--- Description of the task ---
Report how many lines in the data below contain the string "slide". Case counts, and the reply should be the number alone.

···

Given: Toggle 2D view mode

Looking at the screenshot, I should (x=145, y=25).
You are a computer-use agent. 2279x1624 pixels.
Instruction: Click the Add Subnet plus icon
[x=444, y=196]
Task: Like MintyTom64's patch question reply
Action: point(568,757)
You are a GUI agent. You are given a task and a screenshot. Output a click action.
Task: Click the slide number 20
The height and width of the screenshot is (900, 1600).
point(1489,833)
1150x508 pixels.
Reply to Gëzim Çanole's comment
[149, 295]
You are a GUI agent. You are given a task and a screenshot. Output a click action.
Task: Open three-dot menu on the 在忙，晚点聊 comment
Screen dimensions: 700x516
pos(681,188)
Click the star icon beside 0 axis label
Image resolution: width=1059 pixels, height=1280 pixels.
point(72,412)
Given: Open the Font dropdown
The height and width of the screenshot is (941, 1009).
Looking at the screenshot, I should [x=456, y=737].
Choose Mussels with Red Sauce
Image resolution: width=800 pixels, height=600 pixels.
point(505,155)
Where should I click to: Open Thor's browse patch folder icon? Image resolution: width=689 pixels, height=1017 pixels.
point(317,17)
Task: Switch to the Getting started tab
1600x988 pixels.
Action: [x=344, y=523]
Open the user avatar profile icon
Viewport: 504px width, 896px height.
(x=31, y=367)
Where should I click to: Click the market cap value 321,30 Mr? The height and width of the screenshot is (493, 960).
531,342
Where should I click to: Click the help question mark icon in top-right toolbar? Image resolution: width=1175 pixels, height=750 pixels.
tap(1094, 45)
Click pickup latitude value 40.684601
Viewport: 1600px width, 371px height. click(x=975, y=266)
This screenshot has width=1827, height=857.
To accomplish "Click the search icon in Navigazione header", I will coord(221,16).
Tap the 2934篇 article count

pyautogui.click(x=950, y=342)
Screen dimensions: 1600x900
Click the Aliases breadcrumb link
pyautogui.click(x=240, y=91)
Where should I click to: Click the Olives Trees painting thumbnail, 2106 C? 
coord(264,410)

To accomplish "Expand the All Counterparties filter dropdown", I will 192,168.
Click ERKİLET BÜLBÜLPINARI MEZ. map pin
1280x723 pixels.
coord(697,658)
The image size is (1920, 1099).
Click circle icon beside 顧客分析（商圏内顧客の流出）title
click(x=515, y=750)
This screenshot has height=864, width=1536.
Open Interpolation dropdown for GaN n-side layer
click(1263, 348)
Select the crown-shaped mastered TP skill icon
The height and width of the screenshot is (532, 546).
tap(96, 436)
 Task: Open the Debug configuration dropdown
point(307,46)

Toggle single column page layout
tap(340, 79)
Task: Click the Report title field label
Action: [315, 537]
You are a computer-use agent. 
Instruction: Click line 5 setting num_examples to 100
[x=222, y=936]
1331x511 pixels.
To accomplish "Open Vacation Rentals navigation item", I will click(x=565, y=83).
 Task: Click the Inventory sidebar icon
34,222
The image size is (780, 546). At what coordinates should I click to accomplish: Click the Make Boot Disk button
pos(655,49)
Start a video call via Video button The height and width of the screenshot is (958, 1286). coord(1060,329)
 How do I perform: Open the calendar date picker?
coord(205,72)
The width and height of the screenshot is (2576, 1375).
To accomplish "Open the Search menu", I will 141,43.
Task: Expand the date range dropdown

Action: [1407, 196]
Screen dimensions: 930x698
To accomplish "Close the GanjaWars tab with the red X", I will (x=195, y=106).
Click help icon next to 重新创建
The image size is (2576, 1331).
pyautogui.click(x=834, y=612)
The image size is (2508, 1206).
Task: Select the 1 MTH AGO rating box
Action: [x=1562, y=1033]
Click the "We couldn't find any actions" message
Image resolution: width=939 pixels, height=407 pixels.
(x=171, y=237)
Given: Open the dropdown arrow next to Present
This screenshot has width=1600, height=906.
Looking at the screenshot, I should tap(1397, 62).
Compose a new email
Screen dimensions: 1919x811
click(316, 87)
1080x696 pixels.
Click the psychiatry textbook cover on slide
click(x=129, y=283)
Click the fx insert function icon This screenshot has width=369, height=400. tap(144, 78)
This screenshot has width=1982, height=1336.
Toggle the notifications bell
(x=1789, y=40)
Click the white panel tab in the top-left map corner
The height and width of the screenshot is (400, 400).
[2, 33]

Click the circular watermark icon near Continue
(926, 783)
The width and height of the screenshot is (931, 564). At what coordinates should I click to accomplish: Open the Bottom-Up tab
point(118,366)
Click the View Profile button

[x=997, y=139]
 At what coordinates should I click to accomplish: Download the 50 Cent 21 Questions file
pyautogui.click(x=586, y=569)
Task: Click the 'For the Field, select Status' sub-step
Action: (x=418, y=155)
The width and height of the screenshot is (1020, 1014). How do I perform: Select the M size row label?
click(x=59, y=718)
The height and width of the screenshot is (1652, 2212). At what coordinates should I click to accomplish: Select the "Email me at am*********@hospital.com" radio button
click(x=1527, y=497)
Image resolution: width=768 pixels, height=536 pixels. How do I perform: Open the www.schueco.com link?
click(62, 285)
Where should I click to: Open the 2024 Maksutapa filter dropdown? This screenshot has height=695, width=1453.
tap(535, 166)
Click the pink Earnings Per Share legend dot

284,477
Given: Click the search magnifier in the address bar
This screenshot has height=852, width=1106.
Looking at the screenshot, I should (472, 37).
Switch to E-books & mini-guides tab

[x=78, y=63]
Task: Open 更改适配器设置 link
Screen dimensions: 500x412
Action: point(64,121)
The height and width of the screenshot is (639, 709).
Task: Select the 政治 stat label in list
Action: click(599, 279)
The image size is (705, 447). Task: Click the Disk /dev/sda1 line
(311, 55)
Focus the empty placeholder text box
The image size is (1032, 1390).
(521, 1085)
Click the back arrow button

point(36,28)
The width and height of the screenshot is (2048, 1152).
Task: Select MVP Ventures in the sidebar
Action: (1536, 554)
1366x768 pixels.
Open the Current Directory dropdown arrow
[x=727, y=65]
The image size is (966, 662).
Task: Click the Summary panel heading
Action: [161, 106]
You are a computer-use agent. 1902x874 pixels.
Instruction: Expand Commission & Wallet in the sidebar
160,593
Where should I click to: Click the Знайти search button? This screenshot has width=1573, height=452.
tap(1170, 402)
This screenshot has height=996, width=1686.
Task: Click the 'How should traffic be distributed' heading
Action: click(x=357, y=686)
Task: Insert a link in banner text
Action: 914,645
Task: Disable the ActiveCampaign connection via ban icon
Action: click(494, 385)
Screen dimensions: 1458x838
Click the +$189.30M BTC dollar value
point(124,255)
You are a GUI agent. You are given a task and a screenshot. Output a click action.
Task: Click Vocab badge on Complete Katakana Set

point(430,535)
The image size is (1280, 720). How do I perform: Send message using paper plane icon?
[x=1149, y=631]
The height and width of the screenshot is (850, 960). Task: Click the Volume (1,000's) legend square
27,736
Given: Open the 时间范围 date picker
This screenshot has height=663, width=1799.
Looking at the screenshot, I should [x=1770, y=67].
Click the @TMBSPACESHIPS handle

···

--- Answer to this task ---
2